任务要求:
修改以下全部记录：将其中的“input field”一律改为“text box”，其余内容保持原样，并完整列出修改后的记录。
══════
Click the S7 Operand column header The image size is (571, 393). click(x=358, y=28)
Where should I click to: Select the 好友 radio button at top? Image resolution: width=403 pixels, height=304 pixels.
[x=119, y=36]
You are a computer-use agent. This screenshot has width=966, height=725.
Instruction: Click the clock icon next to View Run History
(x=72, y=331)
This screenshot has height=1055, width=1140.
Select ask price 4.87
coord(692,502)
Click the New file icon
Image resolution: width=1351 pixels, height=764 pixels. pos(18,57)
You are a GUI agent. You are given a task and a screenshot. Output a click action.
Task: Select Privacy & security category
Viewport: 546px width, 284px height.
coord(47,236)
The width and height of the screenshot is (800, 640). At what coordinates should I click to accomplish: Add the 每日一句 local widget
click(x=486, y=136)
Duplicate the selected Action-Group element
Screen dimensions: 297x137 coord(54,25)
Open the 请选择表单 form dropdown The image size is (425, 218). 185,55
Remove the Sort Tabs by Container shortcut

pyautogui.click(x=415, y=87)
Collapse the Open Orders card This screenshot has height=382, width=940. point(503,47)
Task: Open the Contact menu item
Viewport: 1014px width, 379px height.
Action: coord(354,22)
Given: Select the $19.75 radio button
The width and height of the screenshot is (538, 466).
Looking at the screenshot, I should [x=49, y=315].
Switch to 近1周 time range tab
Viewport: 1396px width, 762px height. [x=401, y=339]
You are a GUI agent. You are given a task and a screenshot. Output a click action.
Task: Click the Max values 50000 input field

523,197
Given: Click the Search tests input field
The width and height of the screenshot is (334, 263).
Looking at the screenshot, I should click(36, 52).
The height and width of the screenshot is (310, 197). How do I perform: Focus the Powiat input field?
══════
输出结果:
Click the S7 Operand column header The image size is (571, 393). click(x=358, y=28)
Where should I click to: Select the 好友 radio button at top? Image resolution: width=403 pixels, height=304 pixels.
[x=119, y=36]
You are a computer-use agent. This screenshot has width=966, height=725.
Instruction: Click the clock icon next to View Run History
(x=72, y=331)
This screenshot has height=1055, width=1140.
Select ask price 4.87
coord(692,502)
Click the New file icon
Image resolution: width=1351 pixels, height=764 pixels. pos(18,57)
You are a GUI agent. You are given a task and a screenshot. Output a click action.
Task: Select Privacy & security category
Viewport: 546px width, 284px height.
coord(47,236)
The width and height of the screenshot is (800, 640). At what coordinates should I click to accomplish: Add the 每日一句 local widget
click(x=486, y=136)
Duplicate the selected Action-Group element
Screen dimensions: 297x137 coord(54,25)
Open the 请选择表单 form dropdown The image size is (425, 218). 185,55
Remove the Sort Tabs by Container shortcut

pyautogui.click(x=415, y=87)
Collapse the Open Orders card This screenshot has height=382, width=940. point(503,47)
Task: Open the Contact menu item
Viewport: 1014px width, 379px height.
Action: coord(354,22)
Given: Select the $19.75 radio button
The width and height of the screenshot is (538, 466).
Looking at the screenshot, I should [x=49, y=315].
Switch to 近1周 time range tab
Viewport: 1396px width, 762px height. [x=401, y=339]
You are a GUI agent. You are given a task and a screenshot. Output a click action.
Task: Click the Max values 50000 text box

523,197
Given: Click the Search tests text box
The width and height of the screenshot is (334, 263).
Looking at the screenshot, I should click(36, 52).
The height and width of the screenshot is (310, 197). How do I perform: Focus the Powiat text box?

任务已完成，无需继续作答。